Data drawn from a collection
begin

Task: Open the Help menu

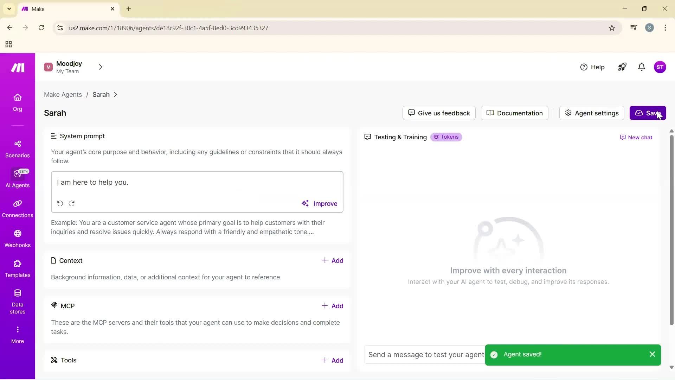Action: (592, 67)
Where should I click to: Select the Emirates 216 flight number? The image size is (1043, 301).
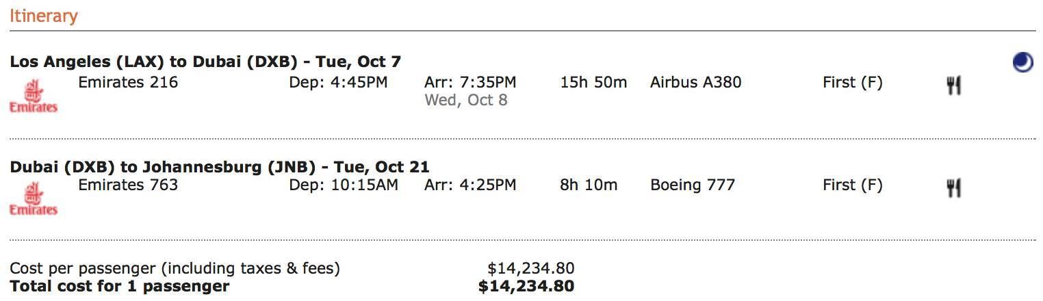point(128,83)
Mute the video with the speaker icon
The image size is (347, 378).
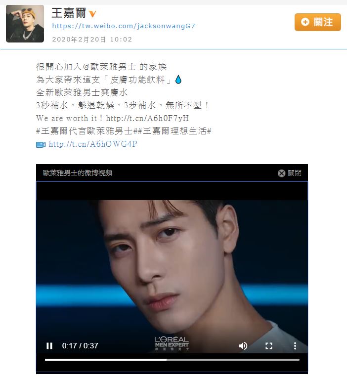click(243, 346)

end

§ **Problem to work on**: Reproduce every line of the records word for word, omitting the pictures.

§ **Task result**:
Task: Open the Help menu

Action: (592, 67)
Where should I click to: Select the Emirates 216 flight number? The image size is (1043, 301).
point(128,83)
Mute the video with the speaker icon
The image size is (347, 378).
click(243, 346)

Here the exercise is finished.